– Ты сам понял, че произошло? Она трахнулась на твоей вечеринке в твоем туалете с твоим другом, – Трунов говорил медленно, со злобой. – А вчера трахалась с твоим преподом по французскому. Боюсь даже представить, с кем она будет завтра.
Горящий взгляд скользнул по Карининому лицу на секунду – ожог проявился на сердце. То сжалось до резкой боли. Люди уже не танцевали, хотя музыка играла. Множество знакомых лиц глядели на нее с осуждением. Настенины глаза таращились, не хотели верить, но верили. Варданян стоял за ней, держа девушку за плечи, и тоже впивался в Карину кофейным прищуром.
– Нас это не касается, – спокойно ответил Зайкин.
– Не делай вид, будто тебя это не трогает.
– Даже если трогает, я не могу запретить двум взрослым свободным людям по взаимному согласию заниматься сексом, – огромная лапа взмыла в воздух на мгновение и снова опустилась вдоль квадратного бока. – Это здесь не запрещено, а вот драться – да.
Уверенный синий взгляд смотрел в красное лицо Трунова. Тот пыхтел еще пару секунд в растерянности, а потом посмотрел на Карину. Зайкин, уловив момент, раскрыл запястье с умными часами, тыкнул пальцем и проговорил в одинокий белый наушник в правом ухе:
– Второй этаж, туалет.
Карина перевела на Трунова усталый взгляд, все еще стеклянный, и пожалела. Смотреть было неприятно.
– А ты че молчишь? Ты назло мне это делаешь, стерва? – он шагнул вперед рывком, но желтая лапа его остановила. – Все простить никак не можешь. Тебе просто нравится надо мной измываться!
Чтобы осознать его претензию под действием шока и водки, пришлось приложить усилия и нахмуриться.
– Че ты пытаешься мне доказать? – на каждом слове шея Трунова напрягалась, кожа краснела, кулаки сжимались. – Знаю я про твое блядство. Все равно тебя хочу.

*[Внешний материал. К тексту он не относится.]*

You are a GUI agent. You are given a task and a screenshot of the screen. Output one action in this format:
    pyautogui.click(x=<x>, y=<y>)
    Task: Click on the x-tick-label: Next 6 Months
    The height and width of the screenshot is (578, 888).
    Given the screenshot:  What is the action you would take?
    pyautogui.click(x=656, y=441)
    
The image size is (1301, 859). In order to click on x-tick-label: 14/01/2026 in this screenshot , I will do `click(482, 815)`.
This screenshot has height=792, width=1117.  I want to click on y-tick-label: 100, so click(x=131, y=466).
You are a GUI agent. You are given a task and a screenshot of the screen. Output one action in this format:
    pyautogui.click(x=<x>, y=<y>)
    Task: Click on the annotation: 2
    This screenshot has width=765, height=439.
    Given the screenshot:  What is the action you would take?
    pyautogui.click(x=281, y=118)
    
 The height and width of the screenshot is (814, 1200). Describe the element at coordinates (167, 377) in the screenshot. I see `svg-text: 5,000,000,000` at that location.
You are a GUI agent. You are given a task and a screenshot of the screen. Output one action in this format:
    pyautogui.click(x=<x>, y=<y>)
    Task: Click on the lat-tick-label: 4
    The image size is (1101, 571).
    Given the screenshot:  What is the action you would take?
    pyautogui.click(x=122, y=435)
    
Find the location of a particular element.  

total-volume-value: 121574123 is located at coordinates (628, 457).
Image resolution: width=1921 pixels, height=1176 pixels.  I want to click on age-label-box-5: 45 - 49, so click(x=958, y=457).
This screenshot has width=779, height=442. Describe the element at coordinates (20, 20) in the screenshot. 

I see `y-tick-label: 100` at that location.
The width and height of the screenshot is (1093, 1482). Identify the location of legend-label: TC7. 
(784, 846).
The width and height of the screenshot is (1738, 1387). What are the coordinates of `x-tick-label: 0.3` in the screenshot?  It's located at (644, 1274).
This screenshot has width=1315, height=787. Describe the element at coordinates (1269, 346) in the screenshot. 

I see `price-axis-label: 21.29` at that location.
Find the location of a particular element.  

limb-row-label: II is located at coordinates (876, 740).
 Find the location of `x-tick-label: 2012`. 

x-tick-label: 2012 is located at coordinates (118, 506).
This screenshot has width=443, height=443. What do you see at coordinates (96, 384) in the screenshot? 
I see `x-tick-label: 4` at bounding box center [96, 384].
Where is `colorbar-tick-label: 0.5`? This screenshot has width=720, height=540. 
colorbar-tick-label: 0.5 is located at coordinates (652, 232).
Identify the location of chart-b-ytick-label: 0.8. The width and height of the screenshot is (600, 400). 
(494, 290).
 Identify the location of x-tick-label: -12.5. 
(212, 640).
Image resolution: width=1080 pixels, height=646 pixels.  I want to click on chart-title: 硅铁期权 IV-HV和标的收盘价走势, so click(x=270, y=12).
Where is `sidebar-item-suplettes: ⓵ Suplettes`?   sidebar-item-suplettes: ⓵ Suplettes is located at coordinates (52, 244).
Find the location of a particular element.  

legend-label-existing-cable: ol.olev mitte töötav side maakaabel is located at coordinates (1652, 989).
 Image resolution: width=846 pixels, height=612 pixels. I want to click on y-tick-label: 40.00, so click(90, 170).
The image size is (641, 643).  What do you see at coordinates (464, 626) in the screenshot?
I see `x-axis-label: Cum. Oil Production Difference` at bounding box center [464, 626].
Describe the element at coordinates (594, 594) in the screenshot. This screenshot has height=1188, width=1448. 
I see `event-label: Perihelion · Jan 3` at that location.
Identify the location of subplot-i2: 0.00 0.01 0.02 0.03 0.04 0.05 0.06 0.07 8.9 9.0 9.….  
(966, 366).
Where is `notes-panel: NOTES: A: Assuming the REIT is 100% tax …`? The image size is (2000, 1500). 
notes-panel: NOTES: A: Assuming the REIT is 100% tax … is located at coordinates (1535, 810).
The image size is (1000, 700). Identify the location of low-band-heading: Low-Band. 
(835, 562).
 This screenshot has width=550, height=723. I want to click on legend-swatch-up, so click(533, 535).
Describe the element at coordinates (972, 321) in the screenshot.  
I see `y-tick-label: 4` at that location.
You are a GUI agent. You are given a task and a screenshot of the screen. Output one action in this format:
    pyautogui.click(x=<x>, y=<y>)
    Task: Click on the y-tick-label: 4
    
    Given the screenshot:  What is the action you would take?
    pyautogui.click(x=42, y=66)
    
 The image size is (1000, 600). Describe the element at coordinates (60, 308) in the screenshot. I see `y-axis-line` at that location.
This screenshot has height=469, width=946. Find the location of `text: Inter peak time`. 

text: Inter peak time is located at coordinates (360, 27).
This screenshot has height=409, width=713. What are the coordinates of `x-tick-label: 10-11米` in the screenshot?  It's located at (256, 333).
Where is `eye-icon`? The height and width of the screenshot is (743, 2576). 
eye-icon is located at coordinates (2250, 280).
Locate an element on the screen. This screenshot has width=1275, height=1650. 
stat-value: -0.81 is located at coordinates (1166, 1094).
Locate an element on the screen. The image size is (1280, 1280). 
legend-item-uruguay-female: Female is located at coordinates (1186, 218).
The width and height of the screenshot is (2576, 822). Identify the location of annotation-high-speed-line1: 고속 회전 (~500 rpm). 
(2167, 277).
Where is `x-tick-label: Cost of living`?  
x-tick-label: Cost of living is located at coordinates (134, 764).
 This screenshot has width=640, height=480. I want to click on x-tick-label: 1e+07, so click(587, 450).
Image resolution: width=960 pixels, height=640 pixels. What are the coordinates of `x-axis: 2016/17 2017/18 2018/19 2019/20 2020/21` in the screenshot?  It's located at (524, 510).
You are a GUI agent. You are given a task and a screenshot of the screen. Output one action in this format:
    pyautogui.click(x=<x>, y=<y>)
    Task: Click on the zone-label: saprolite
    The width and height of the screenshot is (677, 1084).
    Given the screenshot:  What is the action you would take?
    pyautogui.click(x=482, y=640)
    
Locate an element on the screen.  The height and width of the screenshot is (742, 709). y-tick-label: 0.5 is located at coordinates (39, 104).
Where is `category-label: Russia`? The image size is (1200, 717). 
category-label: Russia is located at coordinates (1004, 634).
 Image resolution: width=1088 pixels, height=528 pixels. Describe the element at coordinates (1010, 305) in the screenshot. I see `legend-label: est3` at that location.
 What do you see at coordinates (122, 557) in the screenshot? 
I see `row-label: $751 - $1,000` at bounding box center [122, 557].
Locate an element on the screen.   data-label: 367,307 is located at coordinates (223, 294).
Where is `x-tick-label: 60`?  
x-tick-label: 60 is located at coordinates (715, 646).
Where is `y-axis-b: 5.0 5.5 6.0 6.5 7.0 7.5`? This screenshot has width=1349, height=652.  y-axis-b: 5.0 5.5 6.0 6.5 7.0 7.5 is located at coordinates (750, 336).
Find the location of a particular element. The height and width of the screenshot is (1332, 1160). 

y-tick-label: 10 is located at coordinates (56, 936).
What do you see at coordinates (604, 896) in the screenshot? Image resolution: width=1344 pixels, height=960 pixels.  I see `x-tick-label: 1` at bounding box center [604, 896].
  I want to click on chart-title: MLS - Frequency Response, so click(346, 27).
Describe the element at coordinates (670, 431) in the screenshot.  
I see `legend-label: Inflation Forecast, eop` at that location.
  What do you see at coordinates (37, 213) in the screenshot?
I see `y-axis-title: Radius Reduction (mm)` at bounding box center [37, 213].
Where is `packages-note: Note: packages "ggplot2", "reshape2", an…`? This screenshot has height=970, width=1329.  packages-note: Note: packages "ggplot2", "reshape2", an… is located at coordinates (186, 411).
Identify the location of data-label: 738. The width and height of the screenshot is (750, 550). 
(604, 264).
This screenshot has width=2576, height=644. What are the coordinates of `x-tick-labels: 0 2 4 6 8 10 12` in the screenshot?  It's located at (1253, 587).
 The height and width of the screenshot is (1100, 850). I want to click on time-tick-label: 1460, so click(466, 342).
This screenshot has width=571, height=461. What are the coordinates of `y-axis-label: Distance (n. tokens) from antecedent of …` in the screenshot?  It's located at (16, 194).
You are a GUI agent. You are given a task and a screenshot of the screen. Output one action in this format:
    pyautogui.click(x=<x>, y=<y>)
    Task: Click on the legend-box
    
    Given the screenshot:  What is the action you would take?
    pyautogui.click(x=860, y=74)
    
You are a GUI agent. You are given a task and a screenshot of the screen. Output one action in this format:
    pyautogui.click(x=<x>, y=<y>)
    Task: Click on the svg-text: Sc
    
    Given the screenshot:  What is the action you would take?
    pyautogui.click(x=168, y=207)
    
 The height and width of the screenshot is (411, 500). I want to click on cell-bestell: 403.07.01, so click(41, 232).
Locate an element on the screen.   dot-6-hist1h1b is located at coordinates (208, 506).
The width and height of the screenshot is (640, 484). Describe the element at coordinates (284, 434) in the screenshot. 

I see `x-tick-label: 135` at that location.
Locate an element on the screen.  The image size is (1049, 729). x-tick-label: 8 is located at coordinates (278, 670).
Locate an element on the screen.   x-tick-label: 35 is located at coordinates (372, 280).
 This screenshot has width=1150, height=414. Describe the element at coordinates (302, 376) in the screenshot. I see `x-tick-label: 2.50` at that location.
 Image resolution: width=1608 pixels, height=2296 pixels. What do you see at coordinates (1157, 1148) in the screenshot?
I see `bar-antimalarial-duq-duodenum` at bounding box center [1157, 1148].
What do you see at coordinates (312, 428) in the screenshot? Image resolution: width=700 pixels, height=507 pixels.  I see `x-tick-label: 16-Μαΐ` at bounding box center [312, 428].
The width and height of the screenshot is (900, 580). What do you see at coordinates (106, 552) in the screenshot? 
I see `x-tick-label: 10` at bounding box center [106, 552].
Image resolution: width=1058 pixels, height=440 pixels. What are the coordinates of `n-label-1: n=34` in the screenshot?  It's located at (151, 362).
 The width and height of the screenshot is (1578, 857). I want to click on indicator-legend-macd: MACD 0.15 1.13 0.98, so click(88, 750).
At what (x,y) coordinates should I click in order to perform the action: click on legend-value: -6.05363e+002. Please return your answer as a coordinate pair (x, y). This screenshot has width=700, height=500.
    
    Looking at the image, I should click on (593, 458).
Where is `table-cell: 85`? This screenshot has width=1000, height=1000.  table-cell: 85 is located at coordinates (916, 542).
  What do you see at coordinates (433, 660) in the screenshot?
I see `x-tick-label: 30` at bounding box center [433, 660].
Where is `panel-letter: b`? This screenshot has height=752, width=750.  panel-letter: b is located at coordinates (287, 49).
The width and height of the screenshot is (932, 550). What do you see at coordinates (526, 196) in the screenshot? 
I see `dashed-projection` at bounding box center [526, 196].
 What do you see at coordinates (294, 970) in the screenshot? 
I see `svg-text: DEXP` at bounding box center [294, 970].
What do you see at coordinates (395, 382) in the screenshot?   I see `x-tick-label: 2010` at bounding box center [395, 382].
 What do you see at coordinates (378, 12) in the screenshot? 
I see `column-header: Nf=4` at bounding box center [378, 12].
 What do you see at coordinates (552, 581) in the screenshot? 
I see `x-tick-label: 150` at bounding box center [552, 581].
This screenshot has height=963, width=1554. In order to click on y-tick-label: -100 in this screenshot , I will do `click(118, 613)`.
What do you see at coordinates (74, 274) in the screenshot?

– Ребят, давайте, не при мне, – Зайкин надавил тому на грудь, отталкивая от Карины. – Выясняйте отношения где-нибудь тет-а-тет.
Трунов фыркнул на него.
– Иди, прыгай за своей белой нимфой. Другим не мешай.
Девушка зыркнула на бывшего с недоумением и остановилась на невозмутимых синих глазах.
– Нечего выяснять, – процедила она. – Все давно ясно. Этот придурок просто не может этого понять.
– Что?! – верещал тот.
– Наверное, не хочет, – вскинул брови Зайкин и поднял левый уголок губ. – От тебя трудно отказаться.
Карина обомлела. Мышцы лица ослабли, рот приоткрылся. И внутри все замерло, словно стрелки сошлись на двенадцати в полночь.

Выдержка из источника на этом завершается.